Considering the clown show he's part of, I'd say that Mitt Romney is probably the least bad Republican candidate for president running right now. But that's a pretty low bar, and Romney's almost pathological fear of being on the wrong side of an issue — any issue — was on full display over the weekend in a speech that slammed Obama's foreign policy:
Yet Romney was silent on Libya, where the U.S. And its NATO allies are enforcing a no-fly zone as rebels try to oust Libyan leader Muammar Gaddafi from power. Asked after his speech what his position is on Libya, Romney refused to take questions from reporters. Instead he and his wife Ann walked away and escaped up an escalator at the Venetian hotel-casino where the event was held.
“I’ve got a lot of positions on a lot of topics, but walking down the hall probably isn’t the best place to describe all those,” Romney said as he walked away with half a dozen journalists trailing him.
Silent on Libya! It's not as if this is the most critical foreign policy issue of the moment or anything.
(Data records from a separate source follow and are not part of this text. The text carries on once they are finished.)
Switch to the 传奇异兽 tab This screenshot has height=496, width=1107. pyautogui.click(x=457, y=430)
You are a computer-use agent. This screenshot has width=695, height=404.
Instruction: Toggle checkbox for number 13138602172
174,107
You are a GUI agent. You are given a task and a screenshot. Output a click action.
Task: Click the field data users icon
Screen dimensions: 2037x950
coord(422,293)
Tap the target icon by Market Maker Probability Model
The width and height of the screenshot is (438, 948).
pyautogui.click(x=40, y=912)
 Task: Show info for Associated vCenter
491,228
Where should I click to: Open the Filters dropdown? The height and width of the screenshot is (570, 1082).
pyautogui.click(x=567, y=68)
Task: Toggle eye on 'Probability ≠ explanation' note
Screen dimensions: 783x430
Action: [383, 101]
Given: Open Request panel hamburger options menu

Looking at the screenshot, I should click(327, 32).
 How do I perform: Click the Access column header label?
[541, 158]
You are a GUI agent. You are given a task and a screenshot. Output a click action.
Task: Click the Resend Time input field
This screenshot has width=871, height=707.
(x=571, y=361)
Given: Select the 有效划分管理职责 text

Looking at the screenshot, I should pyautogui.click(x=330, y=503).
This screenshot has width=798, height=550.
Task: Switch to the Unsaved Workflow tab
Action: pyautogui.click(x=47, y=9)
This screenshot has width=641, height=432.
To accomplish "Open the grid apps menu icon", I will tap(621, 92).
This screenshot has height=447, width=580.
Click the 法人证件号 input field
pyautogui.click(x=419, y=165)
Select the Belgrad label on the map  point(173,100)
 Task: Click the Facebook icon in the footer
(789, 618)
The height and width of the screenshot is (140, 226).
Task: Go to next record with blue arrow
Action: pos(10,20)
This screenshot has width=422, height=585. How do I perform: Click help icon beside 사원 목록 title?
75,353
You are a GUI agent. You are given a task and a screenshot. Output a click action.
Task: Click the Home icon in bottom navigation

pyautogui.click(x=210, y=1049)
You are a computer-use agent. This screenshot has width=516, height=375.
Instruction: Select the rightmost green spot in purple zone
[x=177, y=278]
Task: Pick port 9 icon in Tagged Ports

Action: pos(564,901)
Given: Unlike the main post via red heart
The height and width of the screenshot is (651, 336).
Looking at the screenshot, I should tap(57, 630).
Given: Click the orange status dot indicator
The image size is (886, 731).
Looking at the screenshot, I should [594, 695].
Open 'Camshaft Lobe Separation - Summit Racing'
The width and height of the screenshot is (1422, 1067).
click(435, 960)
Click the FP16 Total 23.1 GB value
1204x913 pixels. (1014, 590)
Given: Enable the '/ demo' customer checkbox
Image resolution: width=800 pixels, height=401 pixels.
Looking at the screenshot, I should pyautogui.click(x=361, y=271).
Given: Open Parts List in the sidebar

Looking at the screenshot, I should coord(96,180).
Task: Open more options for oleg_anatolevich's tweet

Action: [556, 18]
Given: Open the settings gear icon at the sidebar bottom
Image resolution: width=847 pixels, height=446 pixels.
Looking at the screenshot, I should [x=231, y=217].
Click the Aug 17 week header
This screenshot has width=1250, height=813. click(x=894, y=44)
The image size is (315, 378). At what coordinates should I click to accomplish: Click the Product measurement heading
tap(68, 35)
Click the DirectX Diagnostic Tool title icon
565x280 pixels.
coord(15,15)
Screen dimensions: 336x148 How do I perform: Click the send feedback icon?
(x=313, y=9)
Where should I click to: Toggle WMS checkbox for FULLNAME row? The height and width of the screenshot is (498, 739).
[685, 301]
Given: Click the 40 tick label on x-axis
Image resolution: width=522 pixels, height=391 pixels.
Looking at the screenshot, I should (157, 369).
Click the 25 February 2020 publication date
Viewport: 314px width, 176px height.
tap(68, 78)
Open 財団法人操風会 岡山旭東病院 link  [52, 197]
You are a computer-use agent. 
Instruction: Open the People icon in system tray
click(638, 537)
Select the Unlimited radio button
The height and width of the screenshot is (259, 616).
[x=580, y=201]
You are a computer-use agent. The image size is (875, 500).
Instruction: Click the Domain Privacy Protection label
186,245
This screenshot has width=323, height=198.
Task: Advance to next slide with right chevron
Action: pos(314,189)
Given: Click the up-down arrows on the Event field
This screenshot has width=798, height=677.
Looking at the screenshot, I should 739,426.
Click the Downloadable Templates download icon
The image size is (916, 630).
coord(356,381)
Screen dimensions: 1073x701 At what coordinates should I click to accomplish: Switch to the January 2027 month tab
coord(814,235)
This comes via Daniel Larison, who comments:
Romney seems unable to stake out a foreign policy position until after the Republican consensus has formed, and he then adapts himself to whatever that consensus happens to be....[It's] just another reminder that Romney doesn’t hold foreign policy positions so much as he mimics those who do. There was fairly broad agreement in the GOP that the arms reduction treaty was flawed. It didn’t matter whether the criticisms were valid or not. Romney saw an opportunity to become a vociferous critic of the treaty to ingratiate himself with most of the party. Libya is a contentious issue, and the party is evidently split over which position to take, so Romney predictably cannot take one. For someone who is so fond of mocking Obama’s leadership or lack thereof, it is revealing that when Romney has to stake out a position one way or the other on a controversial question he is unable to show any leadership at all.
Hey, I think Libya is a tough issue. But I'm still willing to articulate a position (namely that intervention was a mistake), and I'm not even running for president. It's pretty hard to believe that even two weeks after it started, a guy who wants to sit in the Oval Office still can't think of anything intelligent to say about it. Obama might have made the wrong decision about Libya, but at least he made a decision.